Les enfants, eux, étaient visiblement en sécurité dans le sous-sol de l'église Notre-Dame-des-Sept-Allégresses, qu'ils proviennent de Colombie, du Congo, du Cameroun, de Côte d'Ivoire, du Rwanda, d'Irak, d'Algérie, du Maroc, de France ou du Mexique. C'était immanquable, samedi, leurs yeux sont devenus ronds comme des dollars canadiens lorsque le père Noël, le vrai, est monté sur scène pour procéder à la distribution des cadeaux. Et que la neige tombe ou non à l'extérieur n'y aurait pas changé grand-chose.

Premiers réfugiés syriens

S'il estime que les premiers réfugiés syriens ne débarqueront pas à bon port avant Noël, M. Alonso Suaza se dit équipé pour les recevoir n'importe quand. «Nous sommes prêts», laisse-t-il tomber en sortant un téléphone cellulaire de sa poche. Même si aucune date n'est inscrite à l'agenda du SANA, la situation très instable sur le terrain, en Syrie, pourrait faire évoluer les choses rapidement.

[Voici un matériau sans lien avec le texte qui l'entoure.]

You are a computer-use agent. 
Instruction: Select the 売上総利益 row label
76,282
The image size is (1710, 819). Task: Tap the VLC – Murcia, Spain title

«On ne sait pas exactement quand ils arriveront. On sait qu'ils n'arriveront pas au mois de décembre, c'est certain. Mais on ne sait jamais. Parfois il y a des urgences dans les camps de réfugiés, des camps qui se font attaquer. Alors il faut évacuer les gens et on cherche les villes qui pourraient en accueillir rapidement. Alors on se tient prêt. J'appelle mon équipe et tout le monde rentre au travail. On est toujours prêt», répète M. Alonso Suaza.